━━━━━ TASK INPUTS ━━━━━

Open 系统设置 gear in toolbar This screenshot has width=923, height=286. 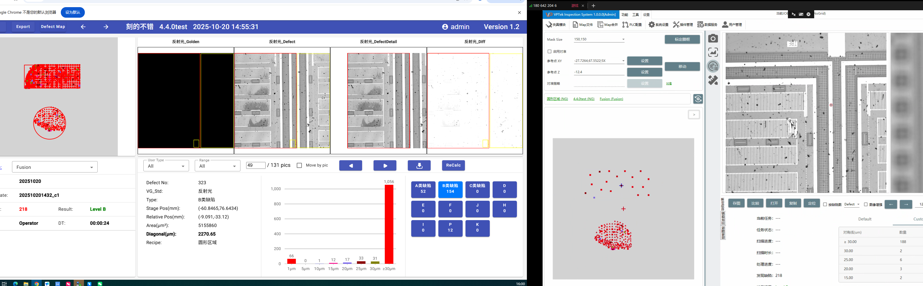[658, 25]
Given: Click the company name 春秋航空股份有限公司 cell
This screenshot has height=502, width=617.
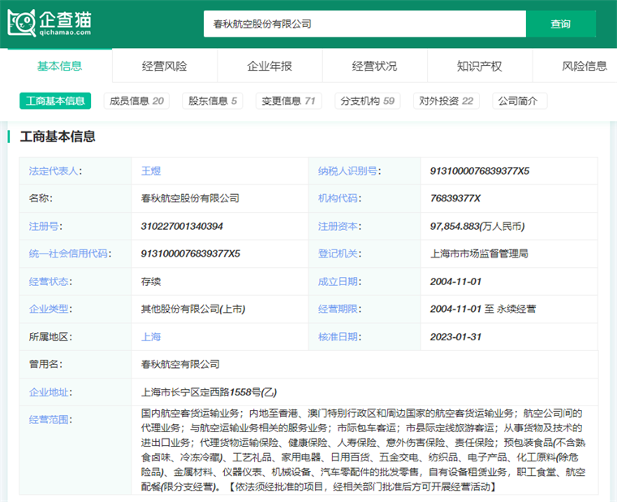Looking at the screenshot, I should point(190,198).
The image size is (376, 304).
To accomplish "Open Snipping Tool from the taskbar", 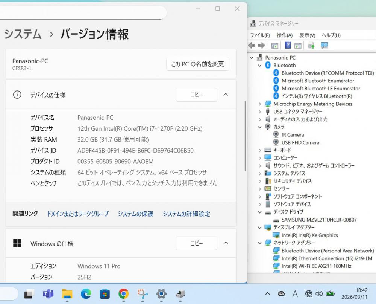I will [x=143, y=294].
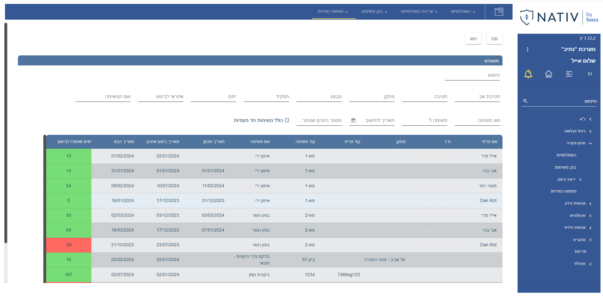Close the בנק משימות tab with its x
The height and width of the screenshot is (299, 603).
point(386,12)
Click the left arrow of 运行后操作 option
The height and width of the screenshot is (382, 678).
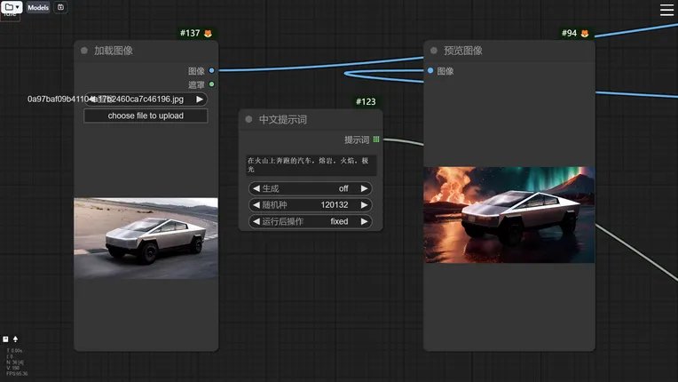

━━━━━

_TO DO_
Copy each line of the listing above that includes the word "Click".

_WRITTEN RESPONSE_
Given: Click the company name 春秋航空股份有限公司 cell
Click the left arrow of 运行后操作 option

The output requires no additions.